Block party to offer racial mixer theme Korean ministry offers fellowship, food to black neighborhood

October 08, 1998|By Amy Oakes | Amy Oakes,SUN STAFF

Seven years ago, Myong Kim went driving around Baltimore in search of the city's worst-looking street. It didn't take long for the Korean businessman to find the 1800 block of N. Castle St., littered with shattered bottles and discarded needles.

Kim's mission in East Baltimore had found a launching pad.

Since then, Kim and other Koreans from his Jubilee Praise and Worship Ministries in Towson have visited mostly black neighborhoods to clean up, enjoy fellowship with residents, and foster better relations in a city often scarred by friction between the two groups. The ministry, which has about 20 members, will be holding its third block party in East Baltimore at noon Oct. 24.

For three hours, residents of the 1100 block of Rutland Ave. can enjoy live gospel music, eat hot dogs and meet with about 150 volunteers from the ministry and New Covenant Fellowship, a Christian Korean church in Rockville. About eight Korean dry cleaners have offered to donate clothes to be given away during the party.

"The black residents don't have many chances to be around Koreans, only at grocery stores," Kim said. "This is a different opportunity; we can talk and understand each other, not through business, but through fellowship."

Not everyone welcomed the initiative, and some community leaders suggested that Kim should have reached out to them first.

Shanette Curtis, 14, who lives on Rutland Avenue, said the block party might give people something to do, but it won't make any significant changes. "There have been block parties around here before, and it's still the same," she said, pointing to the boarded-up rowhouses and littered sidewalks.

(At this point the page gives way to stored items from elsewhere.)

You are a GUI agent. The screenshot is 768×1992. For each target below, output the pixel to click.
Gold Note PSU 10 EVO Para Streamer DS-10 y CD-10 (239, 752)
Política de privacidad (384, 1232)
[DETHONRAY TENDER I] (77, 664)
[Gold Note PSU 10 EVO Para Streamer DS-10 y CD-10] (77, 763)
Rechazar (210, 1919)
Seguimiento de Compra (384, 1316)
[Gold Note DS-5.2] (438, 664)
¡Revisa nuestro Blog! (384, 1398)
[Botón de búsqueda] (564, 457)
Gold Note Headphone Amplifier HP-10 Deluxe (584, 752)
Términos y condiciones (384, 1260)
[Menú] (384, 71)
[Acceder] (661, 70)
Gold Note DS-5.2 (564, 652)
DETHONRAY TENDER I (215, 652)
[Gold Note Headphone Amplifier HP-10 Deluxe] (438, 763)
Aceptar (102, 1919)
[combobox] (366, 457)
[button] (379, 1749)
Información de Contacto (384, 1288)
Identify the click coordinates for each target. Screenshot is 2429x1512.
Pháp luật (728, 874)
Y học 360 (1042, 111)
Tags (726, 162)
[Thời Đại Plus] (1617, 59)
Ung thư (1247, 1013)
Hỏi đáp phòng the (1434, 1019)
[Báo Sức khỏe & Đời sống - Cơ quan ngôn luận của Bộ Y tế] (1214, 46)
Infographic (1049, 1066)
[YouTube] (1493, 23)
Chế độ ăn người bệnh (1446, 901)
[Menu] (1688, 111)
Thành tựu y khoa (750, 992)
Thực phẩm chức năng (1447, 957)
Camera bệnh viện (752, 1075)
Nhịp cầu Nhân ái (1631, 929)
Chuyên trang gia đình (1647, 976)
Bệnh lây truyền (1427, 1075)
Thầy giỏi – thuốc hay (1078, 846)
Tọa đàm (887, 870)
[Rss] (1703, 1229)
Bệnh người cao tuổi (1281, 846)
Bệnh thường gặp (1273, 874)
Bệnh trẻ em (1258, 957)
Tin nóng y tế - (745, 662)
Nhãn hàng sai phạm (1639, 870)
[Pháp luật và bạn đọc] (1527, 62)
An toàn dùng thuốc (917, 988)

Lucille Gorham, director of the Middle East Community Organization, which covers the area bordered by Broadway, Patterson Park Avenue, Madison Street and Biddle Street, said residents seem to be in favor of the block party, but she wishes Kim had worked with her organization to plan the festivities. With more notice, Gorham said she would have tried to get local churches more involved.

"There's no communication between the services Mr. Kim renders and the churches," she said.

Kim said he would contact pastors before the block party. It would be up to them to carry on the fellowship he starts, he said.

The Rev. Melvin Tuggle, head of Clergy United for Renewal in East Baltimore (CURE), said the block party would be more effective had the Korean ministry worked with his organization. Because CURE knows the community better, Tuggle said, it could have made sure the resources were distributed to those who needed them, rather than a free-for-all.

"Their intentions are good, but their process isn't the right way to do it," Tuggle said.

Kim said the block party would cost the ministry about $4,500, excluding the clothing. "We believe this is the best way and the only way to help people," he said.

Kim said the ministry held a block party May 30 on the 1800 block of N. Castle St., along with several other groups, and another there seven years ago. In May, Kim said, about 1,000 people showed up.

Theresa Oliver, who lives on that block, said many of her neighbors took part in the festivities. "It was nicely done, and I'm quite sure the people they helped appreciate it," she said.

To make sure the Korean ministry would be welcome in the predominantly African-American neighborhood, Maj. James Hawkins, commander of the Police Department's Eastern District, said police polled area residents.

"It was unanimous, they were in favor of it," he said.

Mike Miller, who lives on Rutland Avenue and works at night, said he thinks the block party is a good idea, although the festivities may keep him awake. The party, he said, will give children something good to do.

Sgt. Marvin Froneberger, community relations officer with the Eastern District, said the event promises to be socially fruitful.

"The more fellowship there is between the Korean community and the African-American community, the more they will understand one another."